(Extracted data entries)
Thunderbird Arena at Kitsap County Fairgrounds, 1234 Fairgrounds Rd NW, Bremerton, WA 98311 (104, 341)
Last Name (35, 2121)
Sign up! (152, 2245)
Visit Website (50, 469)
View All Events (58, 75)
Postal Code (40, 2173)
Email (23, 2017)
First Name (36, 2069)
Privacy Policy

> **Your goal**
Only the lines from the one with "Sign up! (152, 2245)" through the end of the data belong in the answer, each reproduced exactly.

> **Task output**
Sign up! (152, 2245)
Visit Website (50, 469)
View All Events (58, 75)
Postal Code (40, 2173)
Email (23, 2017)
First Name (36, 2069)
Privacy Policy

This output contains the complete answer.